Count the lines below that contain the string "icon" and reply with only the number.

-- start --

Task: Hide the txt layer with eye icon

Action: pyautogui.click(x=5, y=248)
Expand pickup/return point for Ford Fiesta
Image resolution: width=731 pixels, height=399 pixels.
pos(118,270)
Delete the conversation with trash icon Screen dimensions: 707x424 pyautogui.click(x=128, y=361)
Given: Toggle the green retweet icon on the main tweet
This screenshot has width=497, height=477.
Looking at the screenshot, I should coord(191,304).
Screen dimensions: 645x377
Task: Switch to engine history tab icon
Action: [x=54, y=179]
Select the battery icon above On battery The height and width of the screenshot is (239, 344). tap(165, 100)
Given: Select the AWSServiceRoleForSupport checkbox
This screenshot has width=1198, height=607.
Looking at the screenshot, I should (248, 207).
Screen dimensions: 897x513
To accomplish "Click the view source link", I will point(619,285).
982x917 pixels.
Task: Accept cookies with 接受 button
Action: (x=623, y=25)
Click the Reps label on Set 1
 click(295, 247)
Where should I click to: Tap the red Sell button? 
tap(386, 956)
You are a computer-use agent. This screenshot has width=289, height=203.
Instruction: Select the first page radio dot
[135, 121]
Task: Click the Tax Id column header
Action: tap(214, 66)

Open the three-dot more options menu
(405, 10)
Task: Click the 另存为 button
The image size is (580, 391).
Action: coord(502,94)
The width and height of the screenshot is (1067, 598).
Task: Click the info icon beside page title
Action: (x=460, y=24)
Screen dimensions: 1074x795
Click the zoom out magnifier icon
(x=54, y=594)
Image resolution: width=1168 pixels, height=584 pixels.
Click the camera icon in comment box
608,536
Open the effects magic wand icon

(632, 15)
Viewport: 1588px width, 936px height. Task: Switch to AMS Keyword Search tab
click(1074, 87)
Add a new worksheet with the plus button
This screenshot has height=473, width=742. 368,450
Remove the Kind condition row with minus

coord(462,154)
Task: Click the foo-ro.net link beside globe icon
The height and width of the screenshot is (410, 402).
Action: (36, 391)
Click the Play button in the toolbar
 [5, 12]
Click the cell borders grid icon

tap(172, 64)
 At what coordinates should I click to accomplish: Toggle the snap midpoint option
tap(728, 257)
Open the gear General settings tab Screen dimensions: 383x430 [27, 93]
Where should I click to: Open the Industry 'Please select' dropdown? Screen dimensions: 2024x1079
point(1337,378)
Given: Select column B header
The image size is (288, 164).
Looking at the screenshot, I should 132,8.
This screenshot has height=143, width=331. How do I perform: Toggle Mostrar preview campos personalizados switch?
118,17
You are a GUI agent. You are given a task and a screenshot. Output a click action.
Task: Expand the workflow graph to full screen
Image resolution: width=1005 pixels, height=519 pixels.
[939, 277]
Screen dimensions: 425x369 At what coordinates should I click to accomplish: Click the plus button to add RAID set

-- end --

* [TASK RESPONSE]: 11